LeetCode 48. Rotate Image (Medium)
📝 Problem Statement
You are given an n x n
2D matrix representing an image, rotate the image by 90 degrees (clockwise).
You have to rotate the image in-place, which means you have to modify the input 2D matrix directly. DO NOT allocate another 2D matrix and do the rotation.
Example 1:
Input:
matrix = [[1,2,3],
[4,5,6],
[7,8,9]]
Output:
[[7,4,1],
[8,5,2],
[9,6,3]]
Example 2:
Input:
matrix = [[5,1,9,11],
[2,4,8,10],
[13,3,6,7],
[15,14,12,16]]
Output:
[[15,13,2,5],
[14,3,4,1],
[12,6,8,9],
[16,7,10,11]]
Constraints:
n == matrix.length == matrix[i].length
1 <= n <= 20
-1000 <= matrix[i][j] <= 1000
💡 Intuition & Approach
To rotate the matrix by 90 degrees clockwise in-place, we can use two steps:
Step 1: Transpose the Matrix
Swap matrix[i][j]
with matrix[j][i]
. This converts rows to columns.
Step 2: Reverse Each Row
After transposing, reversing each row gives the final 90-degree rotation.
Why does this work?
Rotation 90° clockwise means:
Element at position (i, j)
→ (j, n - 1 - i)
Transposing gives (j, i)
, and then reversing row j
moves the element to (j, n - 1 - i)
— exactly what we want.
✅ Python Code
def rotate(matrix):
n = len(matrix)
# Step 1: Transpose
for i in range(n):
for j in range(i + 1, n):
matrix[i][j], matrix[j][i] = matrix[j][i], matrix[i][j]

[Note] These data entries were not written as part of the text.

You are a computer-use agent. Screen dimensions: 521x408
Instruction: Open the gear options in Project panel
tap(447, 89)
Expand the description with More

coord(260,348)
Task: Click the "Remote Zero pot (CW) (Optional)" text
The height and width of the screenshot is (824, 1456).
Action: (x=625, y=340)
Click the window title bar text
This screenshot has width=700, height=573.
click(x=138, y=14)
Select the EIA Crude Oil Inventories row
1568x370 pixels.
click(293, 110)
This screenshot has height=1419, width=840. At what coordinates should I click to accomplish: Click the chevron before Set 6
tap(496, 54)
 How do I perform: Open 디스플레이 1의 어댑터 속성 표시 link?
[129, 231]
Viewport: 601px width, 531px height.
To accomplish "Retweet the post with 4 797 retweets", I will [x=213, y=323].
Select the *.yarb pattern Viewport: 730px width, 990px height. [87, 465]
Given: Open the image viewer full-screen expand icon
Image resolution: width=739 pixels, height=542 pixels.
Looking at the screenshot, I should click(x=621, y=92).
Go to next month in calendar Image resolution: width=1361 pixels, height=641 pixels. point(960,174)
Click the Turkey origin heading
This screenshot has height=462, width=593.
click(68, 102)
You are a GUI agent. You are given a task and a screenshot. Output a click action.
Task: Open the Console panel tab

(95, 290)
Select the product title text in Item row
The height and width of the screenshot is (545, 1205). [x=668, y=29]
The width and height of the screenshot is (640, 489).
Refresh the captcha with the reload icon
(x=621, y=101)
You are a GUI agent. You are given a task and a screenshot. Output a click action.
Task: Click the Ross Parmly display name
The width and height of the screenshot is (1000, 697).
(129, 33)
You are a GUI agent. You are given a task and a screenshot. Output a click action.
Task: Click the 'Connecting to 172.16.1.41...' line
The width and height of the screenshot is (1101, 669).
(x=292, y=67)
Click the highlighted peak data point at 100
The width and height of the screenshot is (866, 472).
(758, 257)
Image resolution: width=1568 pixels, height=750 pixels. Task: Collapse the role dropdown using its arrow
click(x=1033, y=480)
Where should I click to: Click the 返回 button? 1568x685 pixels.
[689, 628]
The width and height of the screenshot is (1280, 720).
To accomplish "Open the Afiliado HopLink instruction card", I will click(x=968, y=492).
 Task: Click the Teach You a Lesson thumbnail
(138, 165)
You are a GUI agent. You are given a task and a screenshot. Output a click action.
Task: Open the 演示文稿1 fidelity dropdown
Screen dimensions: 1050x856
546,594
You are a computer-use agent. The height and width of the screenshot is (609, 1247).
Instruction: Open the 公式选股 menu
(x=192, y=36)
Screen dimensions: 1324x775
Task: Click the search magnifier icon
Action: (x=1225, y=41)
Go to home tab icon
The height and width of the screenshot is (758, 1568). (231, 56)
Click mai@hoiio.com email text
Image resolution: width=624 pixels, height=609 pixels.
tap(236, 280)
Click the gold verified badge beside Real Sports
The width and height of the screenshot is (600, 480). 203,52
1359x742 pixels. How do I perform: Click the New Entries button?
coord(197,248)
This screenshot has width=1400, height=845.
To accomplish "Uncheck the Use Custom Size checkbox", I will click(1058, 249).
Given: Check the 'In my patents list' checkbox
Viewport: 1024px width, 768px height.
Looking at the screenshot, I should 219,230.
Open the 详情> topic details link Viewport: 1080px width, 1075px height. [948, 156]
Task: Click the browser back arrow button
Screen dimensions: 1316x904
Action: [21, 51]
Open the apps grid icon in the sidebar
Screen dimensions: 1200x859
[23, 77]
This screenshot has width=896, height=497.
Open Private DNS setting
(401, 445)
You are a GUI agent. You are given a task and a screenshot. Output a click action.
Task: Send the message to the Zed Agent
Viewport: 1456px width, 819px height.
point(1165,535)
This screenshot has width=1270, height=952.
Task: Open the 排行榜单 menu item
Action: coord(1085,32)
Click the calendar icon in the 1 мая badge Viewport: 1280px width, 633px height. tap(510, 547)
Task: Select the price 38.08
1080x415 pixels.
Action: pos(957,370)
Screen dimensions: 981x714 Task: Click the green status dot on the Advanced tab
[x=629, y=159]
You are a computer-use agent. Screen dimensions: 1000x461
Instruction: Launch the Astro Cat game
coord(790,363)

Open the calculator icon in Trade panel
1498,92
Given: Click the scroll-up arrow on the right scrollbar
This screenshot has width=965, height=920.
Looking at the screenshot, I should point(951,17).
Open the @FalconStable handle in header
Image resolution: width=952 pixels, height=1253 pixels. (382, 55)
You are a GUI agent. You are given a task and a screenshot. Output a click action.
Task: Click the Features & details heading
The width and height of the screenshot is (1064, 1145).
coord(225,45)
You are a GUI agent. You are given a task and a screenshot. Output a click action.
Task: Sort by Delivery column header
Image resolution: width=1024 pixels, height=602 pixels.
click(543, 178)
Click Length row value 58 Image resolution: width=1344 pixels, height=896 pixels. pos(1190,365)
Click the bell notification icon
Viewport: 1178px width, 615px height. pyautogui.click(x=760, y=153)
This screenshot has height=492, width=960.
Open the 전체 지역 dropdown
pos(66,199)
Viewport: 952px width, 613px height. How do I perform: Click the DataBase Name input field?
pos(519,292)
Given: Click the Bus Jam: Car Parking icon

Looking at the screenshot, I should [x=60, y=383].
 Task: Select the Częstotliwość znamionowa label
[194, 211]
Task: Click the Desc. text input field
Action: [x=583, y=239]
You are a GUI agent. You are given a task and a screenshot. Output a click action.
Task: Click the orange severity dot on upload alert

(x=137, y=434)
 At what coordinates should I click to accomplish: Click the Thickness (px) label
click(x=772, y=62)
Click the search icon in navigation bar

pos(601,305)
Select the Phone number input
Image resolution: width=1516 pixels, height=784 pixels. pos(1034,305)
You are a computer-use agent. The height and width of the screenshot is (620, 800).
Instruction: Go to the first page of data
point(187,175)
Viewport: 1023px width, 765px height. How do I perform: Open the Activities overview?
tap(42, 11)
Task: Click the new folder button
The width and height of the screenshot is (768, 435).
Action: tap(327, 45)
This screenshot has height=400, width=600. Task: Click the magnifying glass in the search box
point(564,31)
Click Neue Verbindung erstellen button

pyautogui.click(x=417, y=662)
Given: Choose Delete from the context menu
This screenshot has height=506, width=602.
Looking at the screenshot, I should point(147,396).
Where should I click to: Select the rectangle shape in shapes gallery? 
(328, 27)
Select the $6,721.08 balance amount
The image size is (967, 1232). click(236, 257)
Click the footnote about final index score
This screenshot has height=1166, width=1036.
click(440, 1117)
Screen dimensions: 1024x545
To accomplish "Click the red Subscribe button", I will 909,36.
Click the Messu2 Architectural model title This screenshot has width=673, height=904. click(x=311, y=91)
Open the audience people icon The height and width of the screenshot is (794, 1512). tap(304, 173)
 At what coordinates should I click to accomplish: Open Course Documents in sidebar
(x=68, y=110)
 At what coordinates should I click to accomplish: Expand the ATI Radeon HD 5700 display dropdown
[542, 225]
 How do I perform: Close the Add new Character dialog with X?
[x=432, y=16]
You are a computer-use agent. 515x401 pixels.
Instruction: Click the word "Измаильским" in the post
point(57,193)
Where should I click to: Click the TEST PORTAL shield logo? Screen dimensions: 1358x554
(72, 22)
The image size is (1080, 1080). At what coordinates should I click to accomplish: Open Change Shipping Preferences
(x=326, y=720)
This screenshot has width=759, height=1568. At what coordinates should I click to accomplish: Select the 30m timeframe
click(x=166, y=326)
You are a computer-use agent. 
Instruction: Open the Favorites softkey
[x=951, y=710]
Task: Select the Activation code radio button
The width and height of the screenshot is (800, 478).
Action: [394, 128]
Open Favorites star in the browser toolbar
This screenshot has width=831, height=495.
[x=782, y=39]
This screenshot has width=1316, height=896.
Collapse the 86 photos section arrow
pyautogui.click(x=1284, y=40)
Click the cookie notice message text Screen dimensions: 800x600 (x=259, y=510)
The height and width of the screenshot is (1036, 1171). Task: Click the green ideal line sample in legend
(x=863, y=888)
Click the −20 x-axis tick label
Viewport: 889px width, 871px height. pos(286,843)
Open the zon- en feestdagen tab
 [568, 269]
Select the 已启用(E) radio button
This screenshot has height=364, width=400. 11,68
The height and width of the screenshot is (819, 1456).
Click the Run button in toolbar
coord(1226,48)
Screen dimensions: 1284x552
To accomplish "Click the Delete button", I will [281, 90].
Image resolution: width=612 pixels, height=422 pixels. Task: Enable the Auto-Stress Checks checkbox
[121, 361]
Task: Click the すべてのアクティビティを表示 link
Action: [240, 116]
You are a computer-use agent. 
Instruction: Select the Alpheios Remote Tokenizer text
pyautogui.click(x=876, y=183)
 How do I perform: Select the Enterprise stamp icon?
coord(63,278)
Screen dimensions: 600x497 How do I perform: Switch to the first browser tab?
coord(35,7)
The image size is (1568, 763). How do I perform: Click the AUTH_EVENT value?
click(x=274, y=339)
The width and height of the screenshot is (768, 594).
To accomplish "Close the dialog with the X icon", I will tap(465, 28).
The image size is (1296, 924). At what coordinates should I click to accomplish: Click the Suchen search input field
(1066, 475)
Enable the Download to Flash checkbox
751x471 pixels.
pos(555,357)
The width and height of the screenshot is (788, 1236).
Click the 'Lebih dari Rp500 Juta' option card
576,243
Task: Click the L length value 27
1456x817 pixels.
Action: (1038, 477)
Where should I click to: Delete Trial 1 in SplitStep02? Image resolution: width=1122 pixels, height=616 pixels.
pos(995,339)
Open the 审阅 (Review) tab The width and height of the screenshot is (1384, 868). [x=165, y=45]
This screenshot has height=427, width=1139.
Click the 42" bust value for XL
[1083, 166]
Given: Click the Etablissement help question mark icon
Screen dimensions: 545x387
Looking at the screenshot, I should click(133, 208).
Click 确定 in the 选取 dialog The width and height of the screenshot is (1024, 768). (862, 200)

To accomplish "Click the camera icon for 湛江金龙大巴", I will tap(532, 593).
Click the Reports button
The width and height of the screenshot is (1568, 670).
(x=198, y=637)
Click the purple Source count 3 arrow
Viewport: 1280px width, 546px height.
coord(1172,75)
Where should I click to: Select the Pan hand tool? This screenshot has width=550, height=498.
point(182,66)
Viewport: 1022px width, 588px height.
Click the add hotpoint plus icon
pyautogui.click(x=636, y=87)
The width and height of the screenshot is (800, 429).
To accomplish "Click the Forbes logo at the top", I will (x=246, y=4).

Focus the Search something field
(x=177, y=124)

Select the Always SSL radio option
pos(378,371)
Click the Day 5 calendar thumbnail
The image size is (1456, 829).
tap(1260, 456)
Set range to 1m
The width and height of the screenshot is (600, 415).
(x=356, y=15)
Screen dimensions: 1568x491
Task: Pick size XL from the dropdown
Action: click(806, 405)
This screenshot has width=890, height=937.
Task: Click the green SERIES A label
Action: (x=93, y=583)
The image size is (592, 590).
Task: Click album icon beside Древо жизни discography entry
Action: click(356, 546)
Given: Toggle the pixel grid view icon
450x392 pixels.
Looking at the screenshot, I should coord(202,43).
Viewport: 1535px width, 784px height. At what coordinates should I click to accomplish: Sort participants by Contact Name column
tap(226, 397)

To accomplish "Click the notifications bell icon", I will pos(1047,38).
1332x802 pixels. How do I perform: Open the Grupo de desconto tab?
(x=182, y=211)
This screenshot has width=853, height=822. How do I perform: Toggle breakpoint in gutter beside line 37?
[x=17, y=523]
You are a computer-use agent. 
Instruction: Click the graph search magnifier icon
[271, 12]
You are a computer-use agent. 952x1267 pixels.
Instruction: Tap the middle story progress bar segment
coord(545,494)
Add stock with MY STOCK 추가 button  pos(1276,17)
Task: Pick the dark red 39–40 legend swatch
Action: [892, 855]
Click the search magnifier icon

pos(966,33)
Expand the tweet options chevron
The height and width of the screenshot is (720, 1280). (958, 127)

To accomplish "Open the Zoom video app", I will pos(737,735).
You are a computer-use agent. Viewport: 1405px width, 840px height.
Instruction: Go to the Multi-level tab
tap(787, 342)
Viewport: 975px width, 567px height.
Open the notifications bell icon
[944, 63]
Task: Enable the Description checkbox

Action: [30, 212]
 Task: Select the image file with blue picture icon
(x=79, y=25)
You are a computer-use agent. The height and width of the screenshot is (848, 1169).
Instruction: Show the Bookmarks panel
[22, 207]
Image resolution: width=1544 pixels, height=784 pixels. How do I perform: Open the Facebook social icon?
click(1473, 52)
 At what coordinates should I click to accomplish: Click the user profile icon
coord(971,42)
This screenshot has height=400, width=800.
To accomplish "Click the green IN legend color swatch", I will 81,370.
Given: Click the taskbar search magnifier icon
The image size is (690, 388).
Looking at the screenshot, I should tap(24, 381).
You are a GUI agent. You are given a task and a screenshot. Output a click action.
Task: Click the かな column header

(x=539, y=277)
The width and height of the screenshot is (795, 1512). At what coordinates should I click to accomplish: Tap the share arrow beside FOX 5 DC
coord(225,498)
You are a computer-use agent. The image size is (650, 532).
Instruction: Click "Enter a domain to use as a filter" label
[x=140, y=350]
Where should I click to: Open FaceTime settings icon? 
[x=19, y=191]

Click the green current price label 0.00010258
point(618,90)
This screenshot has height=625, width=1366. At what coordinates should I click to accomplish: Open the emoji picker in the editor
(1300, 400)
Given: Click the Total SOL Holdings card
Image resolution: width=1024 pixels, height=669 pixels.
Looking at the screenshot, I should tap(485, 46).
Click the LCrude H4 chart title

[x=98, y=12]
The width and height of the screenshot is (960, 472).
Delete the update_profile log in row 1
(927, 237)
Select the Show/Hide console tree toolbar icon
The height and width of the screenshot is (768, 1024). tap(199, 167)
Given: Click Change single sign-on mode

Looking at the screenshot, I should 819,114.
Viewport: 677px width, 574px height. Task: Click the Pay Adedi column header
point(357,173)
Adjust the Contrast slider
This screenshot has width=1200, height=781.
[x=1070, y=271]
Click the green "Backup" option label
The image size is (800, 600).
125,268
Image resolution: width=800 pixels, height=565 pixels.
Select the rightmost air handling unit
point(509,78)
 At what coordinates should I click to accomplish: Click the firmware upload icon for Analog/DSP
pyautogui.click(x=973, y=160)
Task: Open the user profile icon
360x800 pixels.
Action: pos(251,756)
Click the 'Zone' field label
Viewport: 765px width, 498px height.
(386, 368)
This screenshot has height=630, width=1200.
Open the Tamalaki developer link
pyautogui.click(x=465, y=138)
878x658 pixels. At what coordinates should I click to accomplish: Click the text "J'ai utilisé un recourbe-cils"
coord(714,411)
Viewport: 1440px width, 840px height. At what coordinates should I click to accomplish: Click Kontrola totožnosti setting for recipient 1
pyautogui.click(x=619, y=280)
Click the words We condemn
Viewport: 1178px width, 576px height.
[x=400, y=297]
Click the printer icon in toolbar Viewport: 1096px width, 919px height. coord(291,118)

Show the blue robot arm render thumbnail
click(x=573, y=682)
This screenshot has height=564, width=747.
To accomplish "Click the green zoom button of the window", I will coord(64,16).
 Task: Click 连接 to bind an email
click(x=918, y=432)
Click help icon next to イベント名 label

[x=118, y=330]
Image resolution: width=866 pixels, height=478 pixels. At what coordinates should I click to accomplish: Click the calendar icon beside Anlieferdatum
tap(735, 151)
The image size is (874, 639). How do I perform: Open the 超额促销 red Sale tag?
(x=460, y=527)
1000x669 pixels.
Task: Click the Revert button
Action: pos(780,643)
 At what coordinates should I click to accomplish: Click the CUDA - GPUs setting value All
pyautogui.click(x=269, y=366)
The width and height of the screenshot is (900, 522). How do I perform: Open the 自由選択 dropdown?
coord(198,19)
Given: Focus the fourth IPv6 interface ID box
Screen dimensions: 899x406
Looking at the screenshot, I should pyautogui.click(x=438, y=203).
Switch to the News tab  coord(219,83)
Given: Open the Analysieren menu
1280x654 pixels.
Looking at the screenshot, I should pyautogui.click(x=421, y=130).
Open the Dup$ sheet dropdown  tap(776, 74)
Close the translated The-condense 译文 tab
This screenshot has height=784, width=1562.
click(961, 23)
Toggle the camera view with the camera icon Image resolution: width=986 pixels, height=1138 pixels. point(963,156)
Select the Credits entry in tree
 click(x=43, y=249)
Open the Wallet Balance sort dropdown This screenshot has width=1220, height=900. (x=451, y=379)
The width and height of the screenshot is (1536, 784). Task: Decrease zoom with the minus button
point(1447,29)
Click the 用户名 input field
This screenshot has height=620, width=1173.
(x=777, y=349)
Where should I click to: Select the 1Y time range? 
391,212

# Step 2: Reverse each row
for row in matrix:
row.reverse()
🧠 Complexity Analysis
- Time Complexity: O(n²)
- Space Complexity: O(1) — in-place rotation
🗣 Interview Tip
If asked why this approach works, you can say:
“Rotating 90° clockwise is equivalent to transposing the matrix and then reversing each row. Transpose turns rows into columns, and reversing aligns the elements into their rotated positions.”
Alternatively, if you forget this method, you can describe rotating four elements at a time from each layer (top-left ↔ top-right ↔ bottom-right ↔ bottom-left), moving layer by layer inward.
This shows you understand both the logic and the implementation trade-offs.